Playing with functions and their inverses, I noticed you cannot really obtain the full inverse of any surjective function.
The full inverse of an application $f\left(x\right) = y$ would be the function $g\left(y\right) = x$. Which is just impossible with any surjective applications. For instance, $f\left(x\right) = x^2$ has a partial inverse (in red) which is the square root function $g\left(y\right) = sqrt\left(x\right)$. But we lost all the negative inverse images.
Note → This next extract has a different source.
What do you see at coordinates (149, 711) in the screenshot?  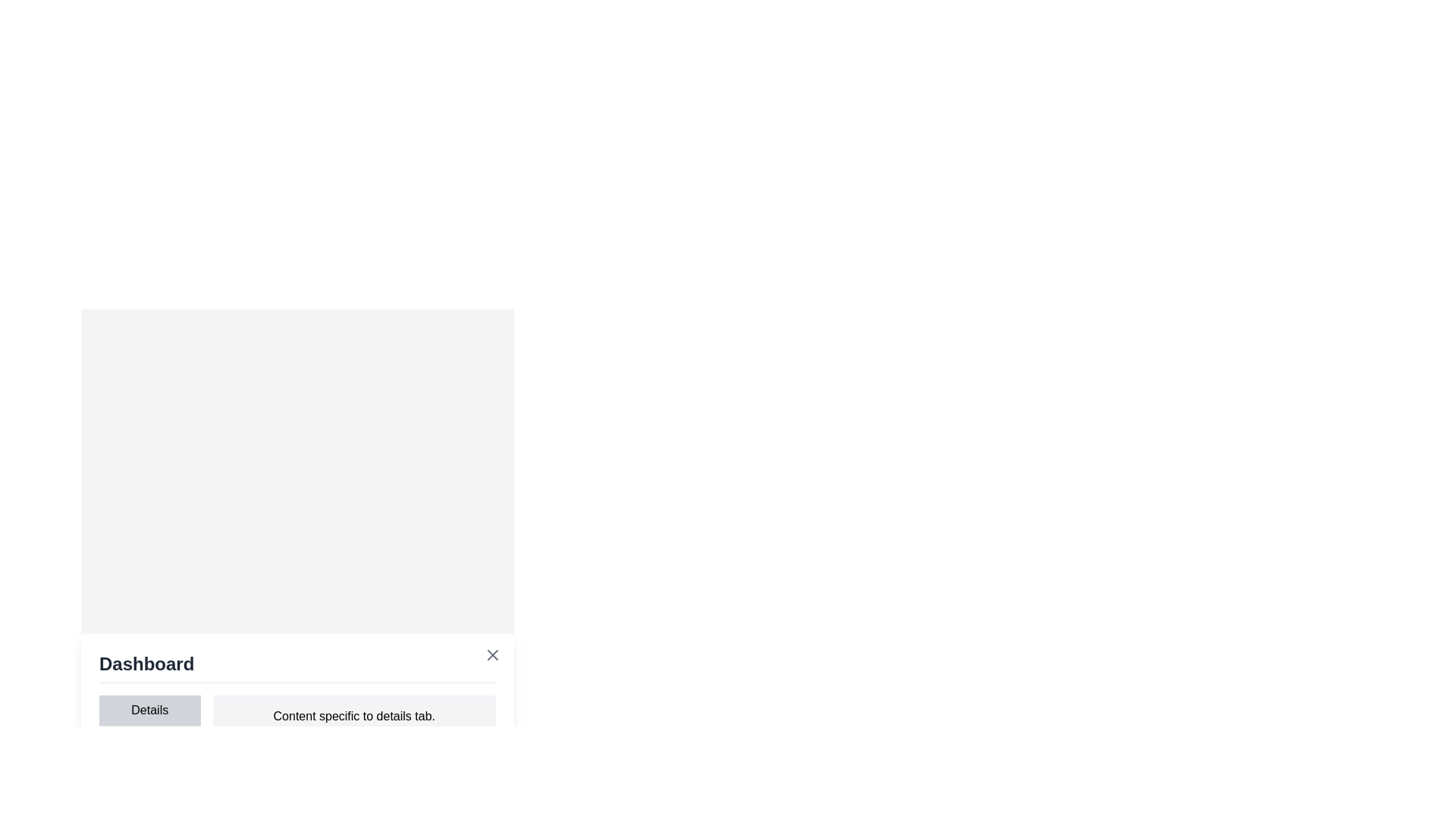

Same for the cardioid defined by $r\left(\theta\right) = 3-3\cos\left(\theta\right)$. We agree that $r\left(\theta\right)$ can take any values of $\theta + k2\pi$ where $k \in \mathbb{Z}$. So the radius will have the same positive value for $r\left(\frac{3}{4}\pi\right)$ and $r\left(\frac{5}{4}\pi\right)$ since the radius $r$ in polar coordinates cannot be negative.
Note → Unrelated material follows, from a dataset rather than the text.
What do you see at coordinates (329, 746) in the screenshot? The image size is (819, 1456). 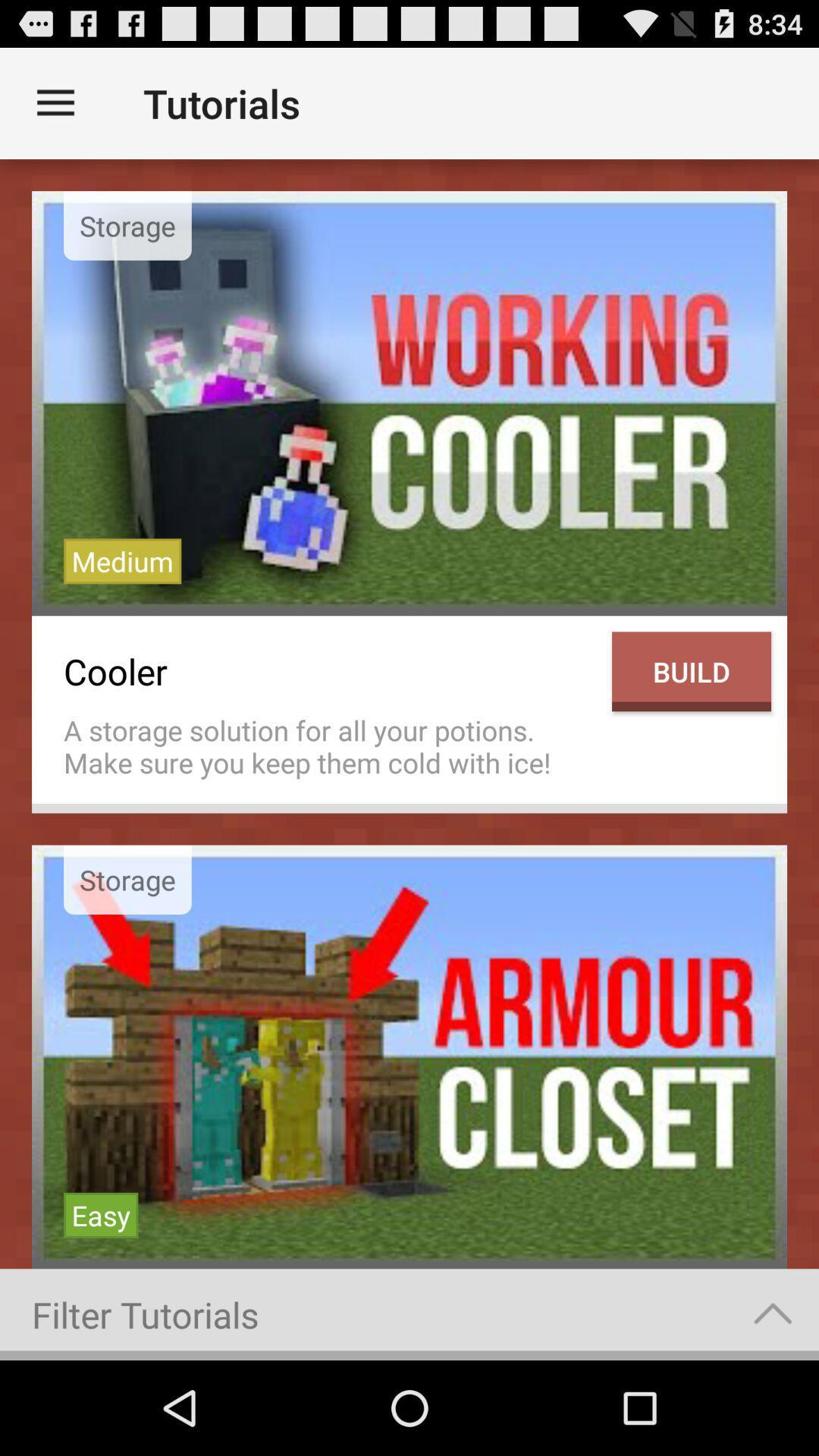 I see `a storage solution` at bounding box center [329, 746].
So if we define (in red) the partial inverse $t(r) = \arccos\left(-\frac{r}{3}+1\right)$ and we plot it as we did for the square function, we notice that we get half of our cardioid, as angular images appear all on quadrant II. Again, we lost the angular inverse images on quadrant III.
However, we can restore the values of any surjective application by just combining the inverse function and its opposite. So the injective inverse of $f\left(x\right)$ would be $\{g\left(y\right);-g\left(y\right)\}$, and the injective inverse of $r\left(\theta\right)$ would be $\{t\left(y\right);-t\left(y\right)\}$.
I need advices on my empirical approach, which may be incorrect.